Making the Decision to Improve Our Standard of Living by Spending More

by David Ning · 18 comments

apartment living

When is it appropriate to spend more money to improve our standard of living? This is a question that I’ve asked myself numerous times after I started living on my own a few years ago. After much discussion with my soon-to-be wife, we finally decided to move out of our current one bedroom apartment once Emma and I get married. In reality, we would like to move before our big day but we felt that it would be easier for our mental health to space out the stress.Currently, I live in a one bedroom apartment with a monthly rent of $1045 USD. Although the landlord increased our rent significantly from $920 less than one year ago, it is still much lower than similar sized units in the area. All would be great if only I actually liked living in this place. Unfortunately, much of the reason why I picked the city and apartment complex I live in is because of the cost. For months now, I keep trying to convince myself that living in a place I’m not totally comfortable in is worth it because I’m able to save more money.
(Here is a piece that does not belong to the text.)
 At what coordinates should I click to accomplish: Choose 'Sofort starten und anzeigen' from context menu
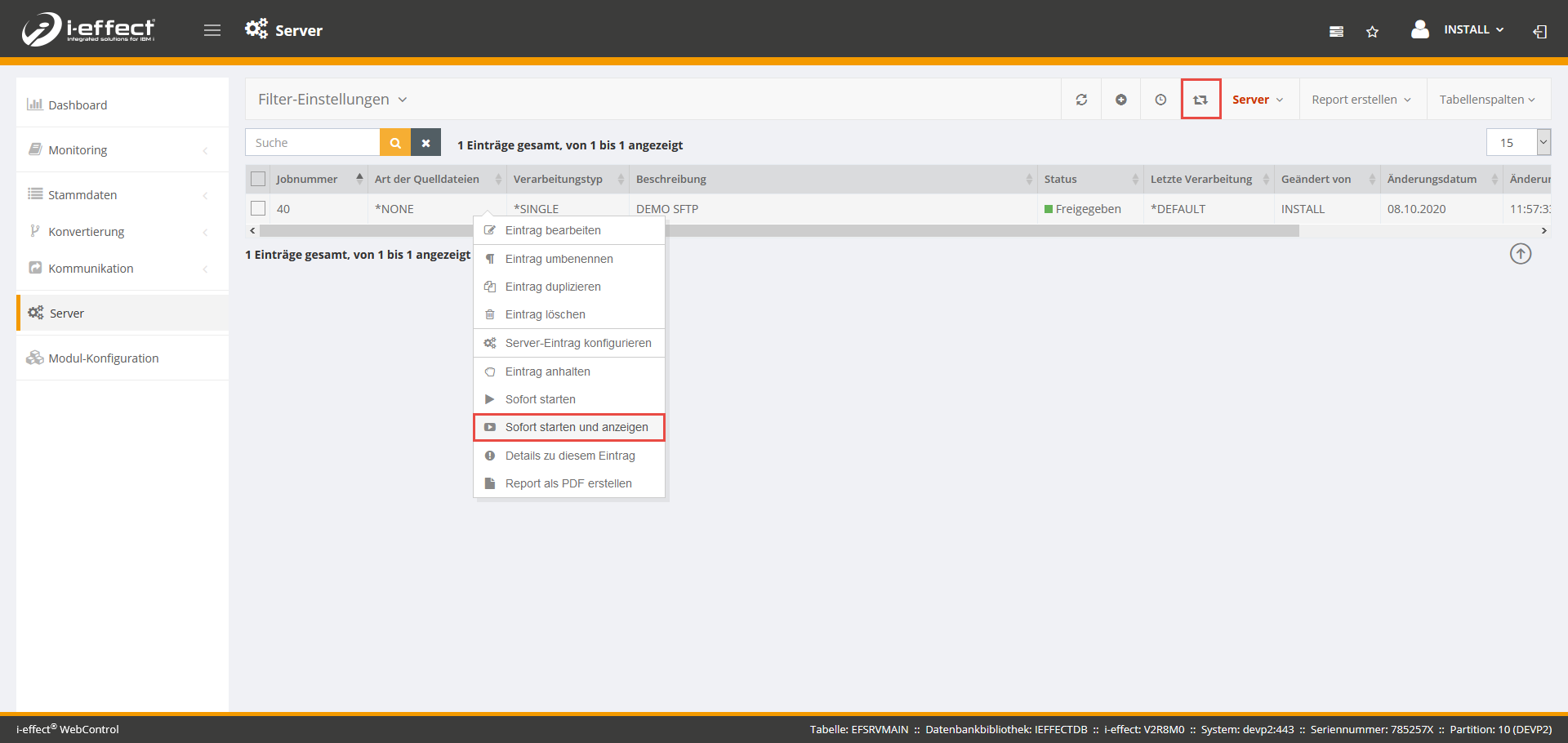576,427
As a result, my mood and also health has suffered. From trying to stay away from the apartment as much as possible to slurging to make myself happier, I have managed to save much less than expected by living in my current place.

After looking at just one other apartment, I was convinced that I needed to move. Although this represents a huge increase in monthly expenses, I believe that Emma and I will come out ahead in the long run because I will be much happier living in a nicer place and it will free my mind to earn more money than the amount that we can save. Here are some rough calculations to give you an idea of how much the differences in expenses are.

Cost Old Apartment New Apartment Difference
Rent $1045 $1690 $645
Trash/water Included $50 $50
Rental Insurance Not needed $18 $18
Gas to commute to my workplace $50 $250 $200
Gas to commute to Emma’s workplace $200 $100 $-100
Total $1295 $2108 $813


*Only expenses that will change are shown above

$813 dollars a month is not a small chump of change and we fully understand the consequences of spending that much more money each month. However, I feel that there are times in life when money should be spent and this is one of them. Also, we were originally going to buy a house earlier this year but decided to wait because of the downturn in real estate prices so the higher cost will let us get used to a higher housing expense.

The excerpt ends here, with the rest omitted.